18. The Numerically Controlled Tower Type Combination Drive Pumping Unit in claim 10, wherein the drive system includes a small gear, a large gear, a first drive shaft, a small sprocket and a large sprocket; the small gear is fastened to an output shaft of the power system; the first drive shaft is installed on an operating platform via a first drive shaft seat; the large gear and the small sprocket are fastened to two ends of the first drive shaft respectively; the large gear meshed with the small gear; the large sprocket and the wire rope wheel are correspondingly fastened onto the wire rope wheel shaft; the small sprocket and the large sprocket are connected by a chain.

19. The Numerically Controlled Tower Type Combination Drive Pumping Unit in claim 11, wherein the drive system includes a small gear, a large gear, a first drive shaft, a small sprocket and a large sprocket; the small gear is fastened to an output shaft of the power system; the first drive shaft is installed on an operating platform via a first drive shaft seat; the large gear and the small sprocket are fastened to two ends of the first drive shaft respectively; the large gear meshed with the small gear; the large sprocket and the wire rope wheel are correspondingly fastened onto the wire rope wheel shaft; the small sprocket and the large sprocket are connected by a chain.

20. The Numerically Controlled Tower Type Combination Drive Pumping Unit in claim 8, wherein the drive system includes a small pulley, a large pulley, a first drive shaft, a small sprocket and a large sprocket; the small pulley is fastened to an output shaft of the power system; the first drive shaft is installed on an operating platform via a first drive shaft seat; the large pulley and the small sprocket are fastened to two ends of the first drive shaft respectively; the large pulley and the small pulley are connected by a belt; the large sprocket and the wire rope wheel are correspondingly fastened onto the wire rope wheel shaft; the small sprocket and the large sprocket are connected by a chain.

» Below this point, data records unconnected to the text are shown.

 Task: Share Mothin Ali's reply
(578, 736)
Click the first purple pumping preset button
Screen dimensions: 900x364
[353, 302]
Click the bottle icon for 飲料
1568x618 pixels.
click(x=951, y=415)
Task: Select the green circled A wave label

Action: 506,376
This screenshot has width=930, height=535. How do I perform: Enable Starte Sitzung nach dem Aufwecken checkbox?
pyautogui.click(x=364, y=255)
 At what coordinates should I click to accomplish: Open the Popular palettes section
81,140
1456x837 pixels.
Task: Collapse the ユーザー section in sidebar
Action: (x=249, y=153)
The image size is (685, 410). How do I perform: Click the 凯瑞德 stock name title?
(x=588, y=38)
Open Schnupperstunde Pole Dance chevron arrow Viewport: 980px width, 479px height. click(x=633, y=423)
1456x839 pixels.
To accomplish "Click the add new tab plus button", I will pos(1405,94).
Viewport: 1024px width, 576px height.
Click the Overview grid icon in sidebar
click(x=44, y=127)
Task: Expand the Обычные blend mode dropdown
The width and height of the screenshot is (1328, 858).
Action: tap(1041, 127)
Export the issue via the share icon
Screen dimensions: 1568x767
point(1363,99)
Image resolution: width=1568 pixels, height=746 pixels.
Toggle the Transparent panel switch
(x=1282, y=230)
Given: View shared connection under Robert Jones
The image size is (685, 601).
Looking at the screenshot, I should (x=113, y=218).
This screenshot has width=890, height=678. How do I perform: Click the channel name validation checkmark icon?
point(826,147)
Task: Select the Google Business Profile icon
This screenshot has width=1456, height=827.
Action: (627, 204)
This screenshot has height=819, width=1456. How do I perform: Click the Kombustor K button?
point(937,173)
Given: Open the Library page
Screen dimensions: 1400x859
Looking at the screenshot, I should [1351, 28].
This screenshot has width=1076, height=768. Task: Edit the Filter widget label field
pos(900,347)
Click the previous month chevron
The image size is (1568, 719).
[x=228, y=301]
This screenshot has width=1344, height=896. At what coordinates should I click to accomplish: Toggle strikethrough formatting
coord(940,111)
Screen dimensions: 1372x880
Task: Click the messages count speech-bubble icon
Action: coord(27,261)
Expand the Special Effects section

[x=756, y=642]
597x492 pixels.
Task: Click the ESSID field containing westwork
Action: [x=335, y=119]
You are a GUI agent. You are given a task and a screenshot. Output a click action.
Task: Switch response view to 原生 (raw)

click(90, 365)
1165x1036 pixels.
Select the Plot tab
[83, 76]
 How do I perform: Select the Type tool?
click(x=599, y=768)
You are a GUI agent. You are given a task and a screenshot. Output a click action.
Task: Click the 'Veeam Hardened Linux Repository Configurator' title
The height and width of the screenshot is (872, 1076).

21. The Numerically Controlled Tower Type Combination Drive Pumping Unit in claim 9, wherein the drive system includes a small pulley, a large pulley, a first drive shaft, a small sprocket and a large sprocket; the small pulley is fastened to an output shaft of the power system; the first drive shaft is installed on an operating platform via a first drive shaft seat; the large pulley and the small sprocket are fastened to two ends of the first drive shaft respectively; the large pulley and the small pulley are connected by a belt; the large sprocket and the wire rope wheel are correspondingly fastened onto the wire rope wheel shaft; the small sprocket and the large sprocket are connected by a chain.

22. The Numerically Controlled Tower Type Combination Drive Pumping Unit in claim 10, wherein the drive system includes a small pulley, a large pulley, a first drive shaft, a small sprocket and a large sprocket; the small pulley is fastened to an output shaft of the power system; the first drive shaft is installed on an operating platform via a first drive shaft seat; the large pulley and the small sprocket are fastened to two ends of the first drive shaft respectively; the large pulley and the small pulley are connected by a belt; the large sprocket and the wire rope wheel are correspondingly fastened onto the wire rope wheel shaft; the small sprocket and the large sprocket are connected by a chain.

23. The Numerically Controlled Tower Type Combination Drive Pumping Unit in claim 11, wherein the drive system includes a small pulley, a large pulley, a first drive shaft, a small sprocket and a large sprocket; the small pulley is fastened to an output shaft of the power system; the first drive shaft is installed on an operating platform via a first drive shaft seat; the large pulley and the small sprocket are fastened to two ends of the first drive shaft respectively; the large pulley and the small pulley are connected by a belt; the large sprocket and the wire rope wheel are correspondingly fastened onto the wire rope wheel shaft; the small sprocket and the large sprocket are connected by a chain.